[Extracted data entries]
========================

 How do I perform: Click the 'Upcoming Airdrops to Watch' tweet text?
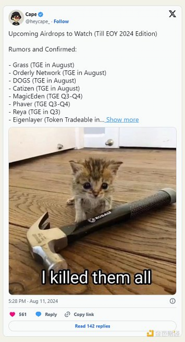click(83, 34)
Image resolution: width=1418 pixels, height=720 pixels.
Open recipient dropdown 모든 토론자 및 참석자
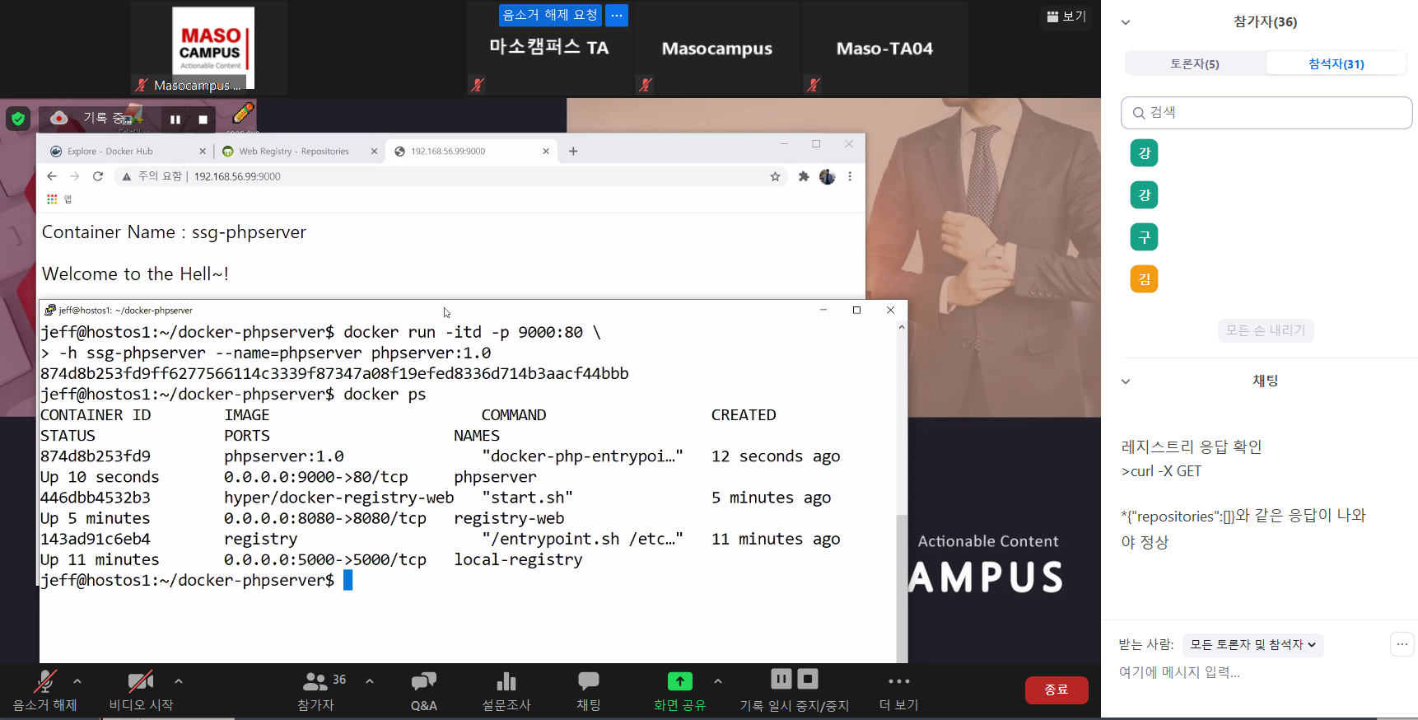pyautogui.click(x=1252, y=645)
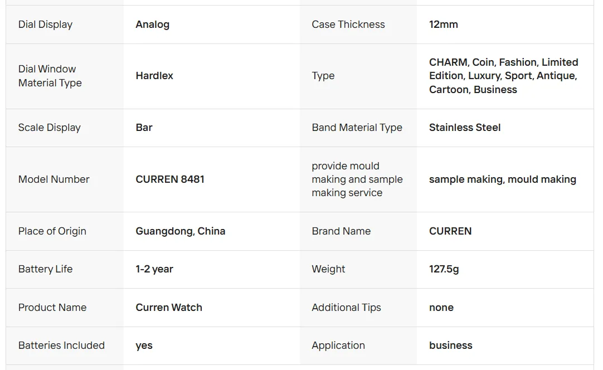This screenshot has width=603, height=370.
Task: Select the CURREN 8481 model number
Action: (169, 179)
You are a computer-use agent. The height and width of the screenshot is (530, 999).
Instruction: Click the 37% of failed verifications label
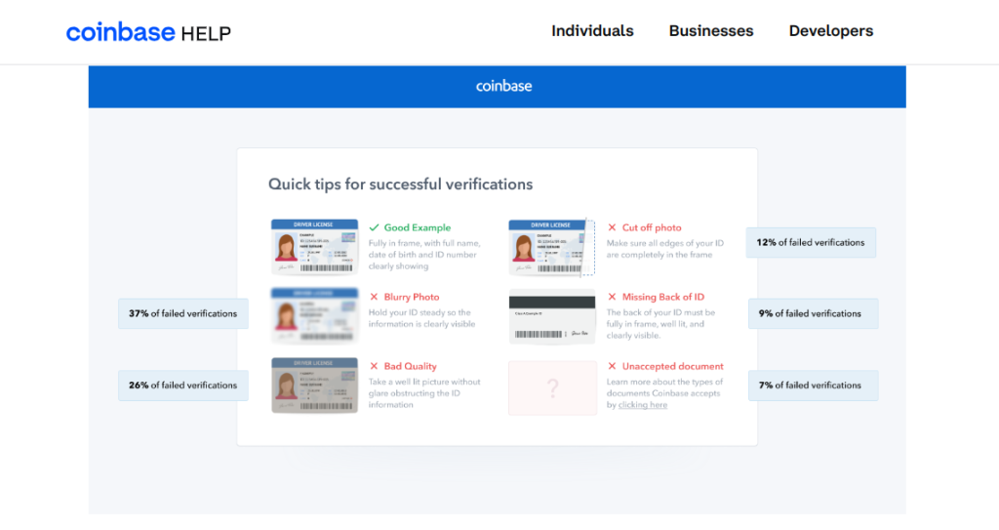click(x=182, y=314)
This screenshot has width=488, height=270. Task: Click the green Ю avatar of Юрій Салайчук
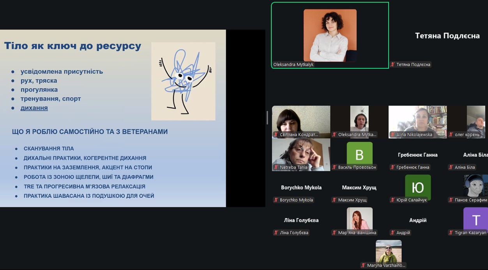click(x=417, y=187)
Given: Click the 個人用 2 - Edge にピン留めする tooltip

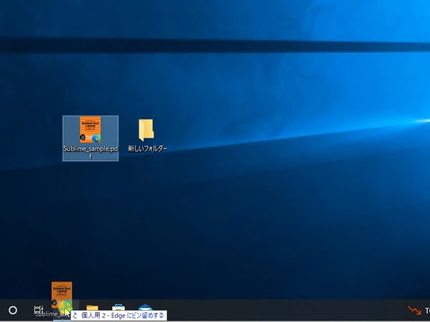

========================

**Task description:** Copy every line of the material word for word, omitting the pictures.

**Response to this task:**
 How do I perform: Click the 'Upcoming Airdrops to Watch' tweet text?
click(83, 34)
Image resolution: width=1418 pixels, height=720 pixels.
Open recipient dropdown 모든 토론자 및 참석자
pyautogui.click(x=1252, y=645)
This screenshot has width=603, height=370.
Task: Select the CURREN 8481 model number
Action: (169, 179)
You are a computer-use agent. The height and width of the screenshot is (530, 999).
Instruction: Click the 37% of failed verifications label
click(x=182, y=314)
This screenshot has width=488, height=270. Task: Click the green Ю avatar of Юрій Салайчук
click(x=417, y=187)
Given: Click the 個人用 2 - Edge にピン留めする tooltip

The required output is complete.